Should an observation require 3 IDs to reach "research grade" when the observer is just agreeing with a suggestion?

I’ve thought it would be an interesting addition to disagreements about the relative value of digital data vs. specimens to estimate misidentification rates on iNaturalist and in herbaria. It would not surprise me if misidentification rates were higher in herbaria. If you’re checking the IDs (which should be the default in either case, at least for most uses beyond casually poking around in the data), the difference is that with a specimen you can get much more information to use in identification, but at a higher cost in time, effort, and logistics. Whether that trade off is worthwhile is unlikely to have any generally applicable answer.

3 Likes

You’re misinterpreting my point and perhaps misread my initial comment. I’ll try to clarify.

My issue isn’t that one needs to do the analysis before bringing up the issue. Bringing up the issue and asking others for their perspectives is an excellent means to seeing if one’s anecdotal observations are in keeping with those of others. I have absolutely nothing against that. I think that it’s great that @paulexcoff brought it up. And discussing his observation here is a reasonable buffer against the frequency illusion problem, although given comments I’ve seen in this forum previously, I suspect that others here suffer from the same bias, hence it may not be as helpful.

However Paul’s initial post quickly jumped to the next step: Asking what we should do about the (now presumed) problem which he has identified. Simply put, my contention is that one should be certain that it is a problem before jumping to the solutions part of it. Hence why the main point of my initial comment was, “Before proposing a fix, you need to quantify the problem.” It was not to say, “we shouldn’t be discussing this potential issue”.

&

Given that iNat has previously done this, it doesn’t strike me as “exceedingly difficult”. This is also why I believe that the proposal of @paulexcoff (“to require an extra concurring ID to reach research grade”) is likely more costly than the potential benefit.

In 2017, the iNaturalist Staff ran an Identification Quality Experiment, which did that for a reasonable sample (3000 observations) using expert identifiers.

Based on the data so far, 92% of the sample of observations were correctly ID’d.

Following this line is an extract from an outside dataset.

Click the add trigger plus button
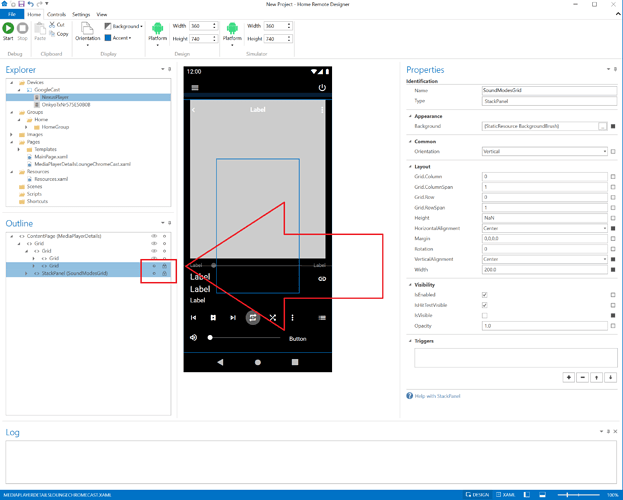The height and width of the screenshot is (500, 623). click(569, 378)
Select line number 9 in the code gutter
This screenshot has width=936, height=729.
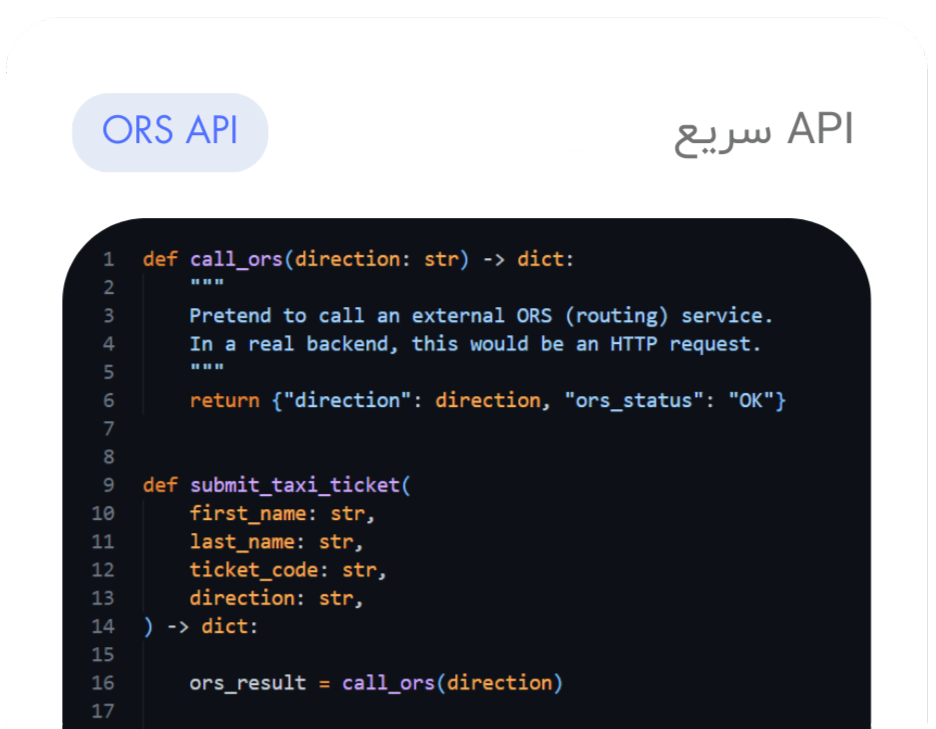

This is relative to the expert’s IDs and assumes the expert is always right

The base accuracy was 92%. And most identifiers have an accuracy exceeding 95%. Some of iNat’s features have since been changed or upgraded (i.e. computer vision), so I suspect that the number is probably better overall now. Although for some taxa, it might be worse. There are some taxon-dependent issues, particularly with those who rely a little heavily on computer vision, but Paul’s query doesn’t touch on that due to the nature of the phenomenon which he is alleging (these would have to be IDs which are most likely correcting or challenging a CV-based ID).

iNaturalist already had a tool / interface for this exact challenge, so that would take out a considerable bit of labour, although it may be easier to simply queue up a list programmatically and distribute that to independent users for verification.

But I still feel doubtful whether the issue described is substantive, given that iNaturalist had (at least in 2017) an average accuracy of at least 92%. Is it really worth increasing the workload by 50% to improve that number, as Paul suggested? What level of accuracy should be required for iNat’s “Research Grade” observations? I know that people would like 100%, but that isn’t practical, particularly in science and given that even expert IDs come with uncertainty. North of 90% strikes me as a good place, particularly given the low cost of the current system.

2 Likes

As I said, we agree that the kind of analysis you describe is desirable. However, I was reacting to the sentence you’ve repeated here: “Before proposing a fix, you need to quantify the problem.” You’re not really in a position to impose demands on other people, and I consider this particular demand to be obviously unreasonable.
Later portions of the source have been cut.